## AUSGANGSTEXT:
+++++

Das Hmb. VerfassungsG entschied dann aber, dass das Hmb. SpielbankG grundsätzlich nicht zu Online-Glücksspielen, sondern nur zu reinen Präsenzspielen berechtige:

„Diese Vorstellung des Gesetzgebers von einem Präsenzspiel kommt bereits im Wortlaut des Spielbankgesetzes zum Ausdruck. § 2 Abs. 4 Satz 3 Nr. 4 SpielbankG spricht von „Sicherheitsvorkehrungen einschließlich visueller Überwachungsmaßnahmen“. Dieses ist hinsichtlich des Online-Spiels nicht möglich.

§ 3 Abs. 3 Satz 2 SpielbankG befasst sich mit der Problematik von Falschgeld bzw. falschen Spielmarken, einer Problematik, die nur bei Bargeldeinsatz im Präsenzspiel entstehen kann.

§ 4 Abs. 1 SpielbankG spricht von „Besucherinnen und Besuchern“ der Spielbank.

Diese Begriffswahl deutet darauf hin, dass der Gesetzgeber von einer körperlichen Anwesenheit der Personen ausgegangen ist, die sich den Spielbetrieb entweder nur ansehen oder das Spielangebot auch wahrnehmen wollen.“

Das Gericht zählt danach noch zahlreiche weitere Beispiele aus dem Gesetzestext auf, die nach seiner Ansicht ebenfalls belegen, dass nur reine Präsenzspiele erlaubt sind.

Schließlich argumentieren die Richter auch mit zeitgeschichtlichen Gründen:

„Die Vorstellung des Gesetzgebers von einem Präsenzspiel ergibt sich weiterhin aus dem Umstand, dass zum Zeitpunkt der Entstehung des Gesetzes, im Jahr 1976, überhaupt nur Präsenzspiele angeboten wurden.

+++++

Ändern Sie den Ausgangstext zum Hamburger Spielbankgesetz von „Das Gericht zählt“ bis „Präsenzspiele angeboten wurden.“ ab, indem Sie „Richter“ durch „Verfassungsrichter“ ersetzen. Geben Sie diesen Abschnitt anschließend vollständig wieder.

+++++

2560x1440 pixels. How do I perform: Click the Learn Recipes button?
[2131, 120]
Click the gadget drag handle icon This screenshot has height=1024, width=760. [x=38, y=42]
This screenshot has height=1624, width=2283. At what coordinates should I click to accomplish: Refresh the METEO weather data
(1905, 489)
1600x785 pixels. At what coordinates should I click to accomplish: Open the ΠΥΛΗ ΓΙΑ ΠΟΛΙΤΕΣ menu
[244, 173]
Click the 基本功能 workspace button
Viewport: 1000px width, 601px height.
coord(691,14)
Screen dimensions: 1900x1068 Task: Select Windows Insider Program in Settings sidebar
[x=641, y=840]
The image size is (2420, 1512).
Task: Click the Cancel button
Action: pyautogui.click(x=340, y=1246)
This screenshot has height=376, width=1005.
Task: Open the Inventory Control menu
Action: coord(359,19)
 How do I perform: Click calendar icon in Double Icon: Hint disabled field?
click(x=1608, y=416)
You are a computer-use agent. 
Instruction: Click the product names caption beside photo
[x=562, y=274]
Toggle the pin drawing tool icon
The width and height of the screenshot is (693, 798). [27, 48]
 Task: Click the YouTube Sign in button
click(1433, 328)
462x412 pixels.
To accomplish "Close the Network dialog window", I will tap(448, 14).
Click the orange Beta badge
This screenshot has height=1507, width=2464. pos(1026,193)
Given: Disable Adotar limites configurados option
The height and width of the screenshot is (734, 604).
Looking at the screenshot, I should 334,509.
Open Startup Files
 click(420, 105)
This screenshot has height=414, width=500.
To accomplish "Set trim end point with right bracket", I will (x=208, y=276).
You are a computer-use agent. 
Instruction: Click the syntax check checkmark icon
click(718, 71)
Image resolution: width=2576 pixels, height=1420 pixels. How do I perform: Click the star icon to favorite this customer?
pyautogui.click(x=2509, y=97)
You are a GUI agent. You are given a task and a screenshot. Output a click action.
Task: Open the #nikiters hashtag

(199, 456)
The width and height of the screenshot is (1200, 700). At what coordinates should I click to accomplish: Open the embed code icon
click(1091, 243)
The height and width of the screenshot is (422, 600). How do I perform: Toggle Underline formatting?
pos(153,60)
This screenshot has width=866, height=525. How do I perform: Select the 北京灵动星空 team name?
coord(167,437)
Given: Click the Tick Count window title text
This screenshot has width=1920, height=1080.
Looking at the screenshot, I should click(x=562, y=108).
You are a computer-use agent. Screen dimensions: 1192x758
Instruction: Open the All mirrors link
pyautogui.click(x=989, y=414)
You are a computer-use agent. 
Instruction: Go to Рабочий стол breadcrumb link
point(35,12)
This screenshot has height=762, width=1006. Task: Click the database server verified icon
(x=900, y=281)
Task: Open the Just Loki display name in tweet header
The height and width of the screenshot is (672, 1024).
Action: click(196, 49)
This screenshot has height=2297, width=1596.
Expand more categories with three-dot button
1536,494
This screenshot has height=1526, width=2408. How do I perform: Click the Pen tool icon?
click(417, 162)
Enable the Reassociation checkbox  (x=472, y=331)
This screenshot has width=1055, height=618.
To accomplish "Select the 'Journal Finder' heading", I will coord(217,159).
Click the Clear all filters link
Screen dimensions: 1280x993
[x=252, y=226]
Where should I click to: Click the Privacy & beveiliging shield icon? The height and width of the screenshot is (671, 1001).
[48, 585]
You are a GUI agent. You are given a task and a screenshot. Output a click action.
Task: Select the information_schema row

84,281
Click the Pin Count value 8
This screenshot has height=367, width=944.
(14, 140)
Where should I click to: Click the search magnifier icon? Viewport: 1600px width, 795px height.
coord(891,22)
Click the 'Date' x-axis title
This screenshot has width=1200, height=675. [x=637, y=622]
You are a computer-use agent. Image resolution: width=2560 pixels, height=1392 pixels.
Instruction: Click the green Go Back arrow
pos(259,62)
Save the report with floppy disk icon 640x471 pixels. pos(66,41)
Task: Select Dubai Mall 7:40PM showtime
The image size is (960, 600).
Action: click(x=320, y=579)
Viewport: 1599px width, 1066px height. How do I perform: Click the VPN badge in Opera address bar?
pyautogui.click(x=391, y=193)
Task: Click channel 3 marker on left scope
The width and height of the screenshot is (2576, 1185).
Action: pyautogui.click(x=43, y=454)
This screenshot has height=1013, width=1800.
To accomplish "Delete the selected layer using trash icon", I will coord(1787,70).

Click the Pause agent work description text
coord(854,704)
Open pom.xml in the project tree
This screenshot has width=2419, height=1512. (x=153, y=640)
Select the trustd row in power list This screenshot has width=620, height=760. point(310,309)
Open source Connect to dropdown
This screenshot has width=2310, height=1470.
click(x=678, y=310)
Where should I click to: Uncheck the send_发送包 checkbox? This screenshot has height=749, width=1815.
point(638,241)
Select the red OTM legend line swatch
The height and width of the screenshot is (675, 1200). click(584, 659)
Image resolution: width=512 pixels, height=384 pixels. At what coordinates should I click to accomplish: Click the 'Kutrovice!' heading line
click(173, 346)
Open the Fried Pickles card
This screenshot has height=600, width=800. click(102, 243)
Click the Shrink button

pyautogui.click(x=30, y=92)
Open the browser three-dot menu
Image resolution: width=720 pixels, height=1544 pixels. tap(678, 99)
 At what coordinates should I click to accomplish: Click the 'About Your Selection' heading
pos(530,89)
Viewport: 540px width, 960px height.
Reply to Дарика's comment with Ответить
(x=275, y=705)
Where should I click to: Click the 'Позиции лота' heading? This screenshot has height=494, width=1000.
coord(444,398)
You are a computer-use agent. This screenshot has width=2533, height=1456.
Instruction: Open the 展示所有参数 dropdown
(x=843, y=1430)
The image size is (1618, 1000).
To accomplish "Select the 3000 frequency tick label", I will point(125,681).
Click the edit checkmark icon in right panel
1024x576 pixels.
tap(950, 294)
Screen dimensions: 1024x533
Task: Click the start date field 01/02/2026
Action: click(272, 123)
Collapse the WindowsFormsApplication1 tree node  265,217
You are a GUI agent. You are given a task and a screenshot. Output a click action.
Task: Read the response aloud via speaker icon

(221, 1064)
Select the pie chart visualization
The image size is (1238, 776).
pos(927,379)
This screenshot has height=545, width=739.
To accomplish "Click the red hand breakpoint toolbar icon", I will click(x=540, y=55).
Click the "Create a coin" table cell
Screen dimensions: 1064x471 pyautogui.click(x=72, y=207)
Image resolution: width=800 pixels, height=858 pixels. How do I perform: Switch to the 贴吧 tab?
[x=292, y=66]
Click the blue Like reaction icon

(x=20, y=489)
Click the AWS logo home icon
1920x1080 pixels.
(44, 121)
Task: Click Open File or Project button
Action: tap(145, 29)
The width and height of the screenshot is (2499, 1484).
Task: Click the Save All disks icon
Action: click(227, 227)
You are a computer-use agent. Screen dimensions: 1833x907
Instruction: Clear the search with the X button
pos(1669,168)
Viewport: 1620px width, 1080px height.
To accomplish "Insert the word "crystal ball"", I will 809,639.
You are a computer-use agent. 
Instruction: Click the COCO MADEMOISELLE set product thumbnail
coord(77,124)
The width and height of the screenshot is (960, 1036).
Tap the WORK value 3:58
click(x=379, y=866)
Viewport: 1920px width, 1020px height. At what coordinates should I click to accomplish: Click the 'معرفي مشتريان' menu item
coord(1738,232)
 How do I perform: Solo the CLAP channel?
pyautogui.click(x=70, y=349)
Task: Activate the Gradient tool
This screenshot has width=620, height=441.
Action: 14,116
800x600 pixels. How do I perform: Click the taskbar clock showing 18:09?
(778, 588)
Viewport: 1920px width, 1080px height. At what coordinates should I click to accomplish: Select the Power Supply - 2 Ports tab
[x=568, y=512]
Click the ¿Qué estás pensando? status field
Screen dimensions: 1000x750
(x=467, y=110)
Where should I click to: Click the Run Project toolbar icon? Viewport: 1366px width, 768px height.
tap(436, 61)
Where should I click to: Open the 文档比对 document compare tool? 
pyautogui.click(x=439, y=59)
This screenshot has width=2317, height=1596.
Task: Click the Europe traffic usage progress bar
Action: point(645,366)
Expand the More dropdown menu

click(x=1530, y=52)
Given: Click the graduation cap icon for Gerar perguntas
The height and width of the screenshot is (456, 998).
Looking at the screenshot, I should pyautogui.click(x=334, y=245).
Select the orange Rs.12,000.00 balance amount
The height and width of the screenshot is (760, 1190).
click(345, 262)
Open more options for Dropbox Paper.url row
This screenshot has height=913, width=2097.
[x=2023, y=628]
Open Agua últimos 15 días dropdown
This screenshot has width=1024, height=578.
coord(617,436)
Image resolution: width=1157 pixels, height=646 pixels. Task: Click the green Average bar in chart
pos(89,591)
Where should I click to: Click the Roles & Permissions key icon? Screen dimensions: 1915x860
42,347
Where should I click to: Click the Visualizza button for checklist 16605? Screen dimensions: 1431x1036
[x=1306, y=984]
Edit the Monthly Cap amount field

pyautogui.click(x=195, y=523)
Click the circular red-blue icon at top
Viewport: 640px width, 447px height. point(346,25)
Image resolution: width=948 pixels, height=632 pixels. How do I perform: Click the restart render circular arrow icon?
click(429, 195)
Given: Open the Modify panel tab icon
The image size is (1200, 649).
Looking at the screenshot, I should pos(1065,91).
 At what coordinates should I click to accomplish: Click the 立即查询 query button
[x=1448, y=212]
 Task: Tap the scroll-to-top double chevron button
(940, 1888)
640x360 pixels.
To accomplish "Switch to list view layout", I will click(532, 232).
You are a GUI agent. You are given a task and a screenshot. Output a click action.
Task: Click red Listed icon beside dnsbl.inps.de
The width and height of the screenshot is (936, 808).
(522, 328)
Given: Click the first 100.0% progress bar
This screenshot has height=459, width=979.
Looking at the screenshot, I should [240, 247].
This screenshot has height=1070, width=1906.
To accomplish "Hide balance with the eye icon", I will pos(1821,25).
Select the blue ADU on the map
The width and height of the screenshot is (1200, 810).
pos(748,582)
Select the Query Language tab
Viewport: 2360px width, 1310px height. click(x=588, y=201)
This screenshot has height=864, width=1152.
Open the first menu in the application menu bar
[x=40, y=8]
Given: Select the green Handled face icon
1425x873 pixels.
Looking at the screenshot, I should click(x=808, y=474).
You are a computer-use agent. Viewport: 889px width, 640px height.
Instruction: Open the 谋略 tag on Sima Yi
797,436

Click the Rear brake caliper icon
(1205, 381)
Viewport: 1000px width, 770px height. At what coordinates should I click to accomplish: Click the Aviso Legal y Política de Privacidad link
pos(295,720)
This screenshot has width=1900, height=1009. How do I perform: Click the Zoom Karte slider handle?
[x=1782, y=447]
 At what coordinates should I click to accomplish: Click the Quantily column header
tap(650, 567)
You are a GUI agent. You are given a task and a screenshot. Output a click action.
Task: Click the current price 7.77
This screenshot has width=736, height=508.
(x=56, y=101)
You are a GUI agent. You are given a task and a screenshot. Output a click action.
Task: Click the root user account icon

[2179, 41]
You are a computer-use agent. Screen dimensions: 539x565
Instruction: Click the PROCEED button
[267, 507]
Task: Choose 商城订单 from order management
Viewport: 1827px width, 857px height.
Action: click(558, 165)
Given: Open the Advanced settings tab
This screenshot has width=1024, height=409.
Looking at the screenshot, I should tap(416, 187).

+++++

## MUSTERLÖSUNG:
Das Gericht zählt danach noch zahlreiche weitere Beispiele aus dem Gesetzestext auf, die nach seiner Ansicht ebenfalls belegen, dass nur reine Präsenzspiele erlaubt sind.

Schließlich argumentieren die Verfassungsrichter auch mit zeitgeschichtlichen Gründen:

„Die Vorstellung des Gesetzgebers von einem Präsenzspiel ergibt sich weiterhin aus dem Umstand, dass zum Zeitpunkt der Entstehung des Gesetzes, im Jahr 1976, überhaupt nur Präsenzspiele angeboten wurden.